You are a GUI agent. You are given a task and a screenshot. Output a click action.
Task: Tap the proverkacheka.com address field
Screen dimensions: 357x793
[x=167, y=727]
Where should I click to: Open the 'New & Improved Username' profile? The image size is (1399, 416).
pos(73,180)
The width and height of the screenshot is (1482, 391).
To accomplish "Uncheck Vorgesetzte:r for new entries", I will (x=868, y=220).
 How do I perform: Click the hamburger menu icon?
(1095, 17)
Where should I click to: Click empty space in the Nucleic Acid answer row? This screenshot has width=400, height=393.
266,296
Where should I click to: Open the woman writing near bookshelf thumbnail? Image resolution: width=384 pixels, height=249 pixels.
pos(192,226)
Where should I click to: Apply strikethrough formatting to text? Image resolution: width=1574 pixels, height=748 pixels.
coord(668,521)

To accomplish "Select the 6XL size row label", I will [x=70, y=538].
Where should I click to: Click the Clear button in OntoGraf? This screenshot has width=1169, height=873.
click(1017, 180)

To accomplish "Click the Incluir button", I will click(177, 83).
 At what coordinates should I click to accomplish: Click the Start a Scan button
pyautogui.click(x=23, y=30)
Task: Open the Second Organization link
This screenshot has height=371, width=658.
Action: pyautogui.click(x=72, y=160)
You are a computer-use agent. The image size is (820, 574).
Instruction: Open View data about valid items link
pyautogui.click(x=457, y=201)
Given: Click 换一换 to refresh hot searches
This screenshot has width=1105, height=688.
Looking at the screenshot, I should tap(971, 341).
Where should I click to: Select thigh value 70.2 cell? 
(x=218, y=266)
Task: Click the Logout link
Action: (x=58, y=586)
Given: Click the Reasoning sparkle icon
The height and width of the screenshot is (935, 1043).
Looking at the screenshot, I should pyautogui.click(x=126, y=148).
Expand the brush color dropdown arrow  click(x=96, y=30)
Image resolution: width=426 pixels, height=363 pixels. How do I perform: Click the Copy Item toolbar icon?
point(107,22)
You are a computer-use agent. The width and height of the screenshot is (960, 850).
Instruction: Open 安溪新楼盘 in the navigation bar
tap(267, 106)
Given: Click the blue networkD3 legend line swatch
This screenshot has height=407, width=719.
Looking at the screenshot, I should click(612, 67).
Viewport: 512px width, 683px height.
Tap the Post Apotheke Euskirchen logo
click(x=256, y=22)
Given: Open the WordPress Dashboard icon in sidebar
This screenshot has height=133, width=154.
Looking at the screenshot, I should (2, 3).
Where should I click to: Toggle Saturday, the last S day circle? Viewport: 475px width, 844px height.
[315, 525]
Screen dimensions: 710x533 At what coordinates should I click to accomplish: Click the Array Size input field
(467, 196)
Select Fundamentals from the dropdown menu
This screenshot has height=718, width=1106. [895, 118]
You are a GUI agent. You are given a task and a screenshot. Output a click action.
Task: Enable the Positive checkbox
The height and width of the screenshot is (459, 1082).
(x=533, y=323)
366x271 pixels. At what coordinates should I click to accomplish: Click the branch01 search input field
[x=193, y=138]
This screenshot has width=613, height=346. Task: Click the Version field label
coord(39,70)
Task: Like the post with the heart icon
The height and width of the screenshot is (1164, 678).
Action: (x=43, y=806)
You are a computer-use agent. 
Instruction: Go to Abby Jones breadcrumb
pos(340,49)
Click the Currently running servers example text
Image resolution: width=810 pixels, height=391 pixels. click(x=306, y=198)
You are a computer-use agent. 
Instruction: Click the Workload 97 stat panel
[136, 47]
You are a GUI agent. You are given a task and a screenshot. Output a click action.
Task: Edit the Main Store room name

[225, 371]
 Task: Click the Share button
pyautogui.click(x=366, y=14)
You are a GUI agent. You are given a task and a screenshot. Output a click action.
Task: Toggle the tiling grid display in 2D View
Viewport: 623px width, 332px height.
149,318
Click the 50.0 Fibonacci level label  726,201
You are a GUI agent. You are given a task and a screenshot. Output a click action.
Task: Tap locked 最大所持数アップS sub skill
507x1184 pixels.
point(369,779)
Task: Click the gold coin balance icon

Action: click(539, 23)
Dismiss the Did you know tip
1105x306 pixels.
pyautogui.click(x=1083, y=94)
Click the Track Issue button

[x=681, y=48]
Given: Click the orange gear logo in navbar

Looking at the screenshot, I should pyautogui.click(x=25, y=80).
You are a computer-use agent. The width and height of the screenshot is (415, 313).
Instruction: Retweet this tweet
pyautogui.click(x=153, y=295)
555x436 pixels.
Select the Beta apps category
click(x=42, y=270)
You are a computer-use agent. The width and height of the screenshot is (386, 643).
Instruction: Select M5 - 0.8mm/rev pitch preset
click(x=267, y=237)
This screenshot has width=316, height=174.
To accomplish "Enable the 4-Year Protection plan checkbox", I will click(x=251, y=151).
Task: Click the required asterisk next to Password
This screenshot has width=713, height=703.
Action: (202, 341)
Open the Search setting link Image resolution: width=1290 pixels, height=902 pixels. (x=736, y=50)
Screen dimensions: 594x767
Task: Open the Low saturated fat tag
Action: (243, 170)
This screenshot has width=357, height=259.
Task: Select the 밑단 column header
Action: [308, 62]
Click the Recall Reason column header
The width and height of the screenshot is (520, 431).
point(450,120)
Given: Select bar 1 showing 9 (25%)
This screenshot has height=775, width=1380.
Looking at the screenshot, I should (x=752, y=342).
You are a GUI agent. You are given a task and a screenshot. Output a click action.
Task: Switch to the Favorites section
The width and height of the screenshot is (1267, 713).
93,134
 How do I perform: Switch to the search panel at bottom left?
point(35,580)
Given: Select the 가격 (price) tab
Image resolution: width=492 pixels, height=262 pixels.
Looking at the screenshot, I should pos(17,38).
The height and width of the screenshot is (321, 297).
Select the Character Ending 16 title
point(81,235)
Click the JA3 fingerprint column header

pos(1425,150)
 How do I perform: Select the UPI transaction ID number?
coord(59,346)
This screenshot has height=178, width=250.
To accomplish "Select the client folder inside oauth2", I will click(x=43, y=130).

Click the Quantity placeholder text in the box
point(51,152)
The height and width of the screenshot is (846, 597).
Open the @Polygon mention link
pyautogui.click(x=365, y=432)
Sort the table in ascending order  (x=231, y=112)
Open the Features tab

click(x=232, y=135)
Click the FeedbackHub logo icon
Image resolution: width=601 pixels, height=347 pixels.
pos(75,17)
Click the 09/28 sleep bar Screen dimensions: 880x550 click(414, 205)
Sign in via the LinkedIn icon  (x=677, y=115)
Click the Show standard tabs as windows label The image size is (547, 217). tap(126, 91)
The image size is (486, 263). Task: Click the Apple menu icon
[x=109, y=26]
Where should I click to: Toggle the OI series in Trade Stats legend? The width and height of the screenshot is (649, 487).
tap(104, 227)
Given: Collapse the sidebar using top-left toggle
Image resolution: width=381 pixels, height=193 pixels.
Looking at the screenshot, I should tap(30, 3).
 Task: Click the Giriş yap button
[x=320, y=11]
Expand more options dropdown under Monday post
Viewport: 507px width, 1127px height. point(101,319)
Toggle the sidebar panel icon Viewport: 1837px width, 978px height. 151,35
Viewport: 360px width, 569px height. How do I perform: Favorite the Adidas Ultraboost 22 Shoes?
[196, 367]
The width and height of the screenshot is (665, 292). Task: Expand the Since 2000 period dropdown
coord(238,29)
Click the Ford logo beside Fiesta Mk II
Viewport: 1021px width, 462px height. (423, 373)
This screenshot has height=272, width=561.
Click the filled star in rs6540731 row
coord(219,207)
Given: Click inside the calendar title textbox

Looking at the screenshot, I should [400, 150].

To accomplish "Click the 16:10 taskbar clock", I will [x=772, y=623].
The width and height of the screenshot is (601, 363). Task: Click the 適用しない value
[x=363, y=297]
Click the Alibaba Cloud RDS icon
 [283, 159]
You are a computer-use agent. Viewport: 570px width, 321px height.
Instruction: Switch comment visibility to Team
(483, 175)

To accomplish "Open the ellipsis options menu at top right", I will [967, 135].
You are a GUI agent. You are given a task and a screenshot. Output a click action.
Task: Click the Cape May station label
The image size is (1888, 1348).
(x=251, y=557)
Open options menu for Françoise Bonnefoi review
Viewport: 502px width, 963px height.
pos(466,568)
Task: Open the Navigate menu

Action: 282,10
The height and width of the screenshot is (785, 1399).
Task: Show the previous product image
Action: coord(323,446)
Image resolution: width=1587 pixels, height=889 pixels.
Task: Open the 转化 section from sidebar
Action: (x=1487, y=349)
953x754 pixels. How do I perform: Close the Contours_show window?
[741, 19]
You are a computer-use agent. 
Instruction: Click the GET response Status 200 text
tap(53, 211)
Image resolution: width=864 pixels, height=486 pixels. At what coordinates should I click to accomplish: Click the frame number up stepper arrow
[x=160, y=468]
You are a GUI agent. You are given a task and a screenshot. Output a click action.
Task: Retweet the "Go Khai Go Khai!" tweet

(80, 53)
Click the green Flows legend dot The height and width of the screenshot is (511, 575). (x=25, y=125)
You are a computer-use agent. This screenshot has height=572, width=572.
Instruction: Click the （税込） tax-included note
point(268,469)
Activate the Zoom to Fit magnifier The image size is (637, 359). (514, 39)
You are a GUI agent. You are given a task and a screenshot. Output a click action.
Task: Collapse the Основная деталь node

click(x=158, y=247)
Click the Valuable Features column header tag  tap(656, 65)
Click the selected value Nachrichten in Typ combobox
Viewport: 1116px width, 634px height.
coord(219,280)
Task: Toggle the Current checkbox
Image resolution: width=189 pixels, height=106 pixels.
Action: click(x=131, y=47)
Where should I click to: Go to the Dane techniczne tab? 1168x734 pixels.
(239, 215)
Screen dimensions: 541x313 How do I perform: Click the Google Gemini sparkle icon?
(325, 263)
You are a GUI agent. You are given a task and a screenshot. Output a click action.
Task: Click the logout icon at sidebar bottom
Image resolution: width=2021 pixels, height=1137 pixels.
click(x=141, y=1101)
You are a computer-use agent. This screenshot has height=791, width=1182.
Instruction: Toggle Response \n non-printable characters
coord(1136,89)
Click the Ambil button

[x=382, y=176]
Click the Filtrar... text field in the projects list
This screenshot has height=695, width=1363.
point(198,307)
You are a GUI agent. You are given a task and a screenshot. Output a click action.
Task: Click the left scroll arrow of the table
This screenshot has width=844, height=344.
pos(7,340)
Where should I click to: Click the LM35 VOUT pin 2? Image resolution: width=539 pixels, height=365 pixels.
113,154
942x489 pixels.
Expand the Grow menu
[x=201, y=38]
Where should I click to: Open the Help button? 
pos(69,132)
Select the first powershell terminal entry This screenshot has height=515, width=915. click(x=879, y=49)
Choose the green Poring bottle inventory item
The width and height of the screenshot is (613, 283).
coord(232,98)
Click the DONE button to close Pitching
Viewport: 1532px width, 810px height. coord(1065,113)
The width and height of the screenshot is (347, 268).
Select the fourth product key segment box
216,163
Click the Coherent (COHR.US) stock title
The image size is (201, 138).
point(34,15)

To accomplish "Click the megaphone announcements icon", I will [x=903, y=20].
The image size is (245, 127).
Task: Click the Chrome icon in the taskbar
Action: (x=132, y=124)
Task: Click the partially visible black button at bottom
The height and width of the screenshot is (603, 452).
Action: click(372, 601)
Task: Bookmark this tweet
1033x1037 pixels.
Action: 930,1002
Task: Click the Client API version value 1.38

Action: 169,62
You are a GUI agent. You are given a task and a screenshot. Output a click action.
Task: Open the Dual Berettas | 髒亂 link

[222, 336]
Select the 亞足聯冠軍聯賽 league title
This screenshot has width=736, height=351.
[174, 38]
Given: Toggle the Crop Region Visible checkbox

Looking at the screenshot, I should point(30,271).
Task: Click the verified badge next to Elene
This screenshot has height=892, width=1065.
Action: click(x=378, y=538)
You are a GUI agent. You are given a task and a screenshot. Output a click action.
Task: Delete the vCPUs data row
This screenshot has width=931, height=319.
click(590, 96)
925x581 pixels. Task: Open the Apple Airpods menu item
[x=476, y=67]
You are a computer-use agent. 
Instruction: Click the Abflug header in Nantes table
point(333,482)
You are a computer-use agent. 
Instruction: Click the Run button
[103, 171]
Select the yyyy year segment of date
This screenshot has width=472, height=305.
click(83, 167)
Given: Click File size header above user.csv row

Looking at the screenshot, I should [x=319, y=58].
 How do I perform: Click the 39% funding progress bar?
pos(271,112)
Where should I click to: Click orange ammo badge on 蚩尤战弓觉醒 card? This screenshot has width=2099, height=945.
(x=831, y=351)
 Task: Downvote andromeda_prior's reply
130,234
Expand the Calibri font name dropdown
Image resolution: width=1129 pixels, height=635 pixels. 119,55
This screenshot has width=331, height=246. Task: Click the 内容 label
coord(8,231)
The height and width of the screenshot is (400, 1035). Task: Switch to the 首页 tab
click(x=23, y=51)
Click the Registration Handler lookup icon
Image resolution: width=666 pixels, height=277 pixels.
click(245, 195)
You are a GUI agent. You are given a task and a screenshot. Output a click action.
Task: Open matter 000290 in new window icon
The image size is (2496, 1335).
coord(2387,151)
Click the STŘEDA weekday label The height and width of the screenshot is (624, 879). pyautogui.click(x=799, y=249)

SHORT EXERCISE: Rewrite the items as a JSON list of strings with one string per line, omitting blank lines. Start at the line containing "Sort the table" and end after the line containing "pos(466,568)".

ANSWER TO THE PROBLEM:
[
  "Sort the table in ascending order  (x=231, y=112)",
  "Open the Features tab",
  "click(x=232, y=135)",
  "Click the FeedbackHub logo icon",
  "Image resolution: width=601 pixels, height=347 pixels.",
  "pos(75,17)",
  "Click the 09/28 sleep bar Screen dimensions: 880x550 click(414, 205)",
  "Sign in via the LinkedIn icon  (x=677, y=115)",
  "Click the Show standard tabs as windows label The image size is (547, 217). tap(126, 91)",
  "The image size is (486, 263). Task: Click the Apple menu icon",
  "[x=109, y=26]",
  "Where should I click to: Toggle the OI series in Trade Stats legend? The width and height of the screenshot is (649, 487).",
  "tap(104, 227)",
  "Given: Collapse the sidebar using top-left toggle",
  "Image resolution: width=381 pixels, height=193 pixels.",
  "Looking at the screenshot, I should tap(30, 3).",
  " Task: Click the Giriş yap button",
  "[x=320, y=11]",
  "Expand more options dropdown under Monday post",
  "Viewport: 507px width, 1127px height. point(101,319)",
  "Toggle the sidebar panel icon Viewport: 1837px width, 978px height. 151,35",
  "Viewport: 360px width, 569px height. How do I perform: Favorite the Adidas Ultraboost 22 Shoes?",
  "[196, 367]",
  "The width and height of the screenshot is (665, 292). Task: Expand the Since 2000 period dropdown",
  "coord(238,29)",
  "Click the Ford logo beside Fiesta Mk II",
  "Viewport: 1021px width, 462px height. (423, 373)",
  "This screenshot has height=272, width=561.",
  "Click the filled star in rs6540731 row",
  "coord(219,207)",
  "Given: Click inside the calendar title textbox",
  "Looking at the screenshot, I should [400, 150].",
  "To accomplish \"Click the 16:10 taskbar clock\", I will [x=772, y=623].",
  "The width and height of the screenshot is (601, 363). Task: Click the 適用しない value",
  "[x=363, y=297]",
  "Click the Alibaba Cloud RDS icon",
  " [283, 159]",
  "You are a computer-use agent. Viewport: 570px width, 321px height.",
  "Instruction: Switch comment visibility to Team",
  "(483, 175)",
  "To accomplish \"Open the ellipsis options menu at top right\", I will [967, 135].",
  "You are a GUI agent. You are given a task and a screenshot. Output a click action.",
  "Task: Click the Cape May station label",
  "The image size is (1888, 1348).",
  "(x=251, y=557)",
  "Open options menu for Françoise Bonnefoi review",
  "Viewport: 502px width, 963px height.",
  "pos(466,568)"
]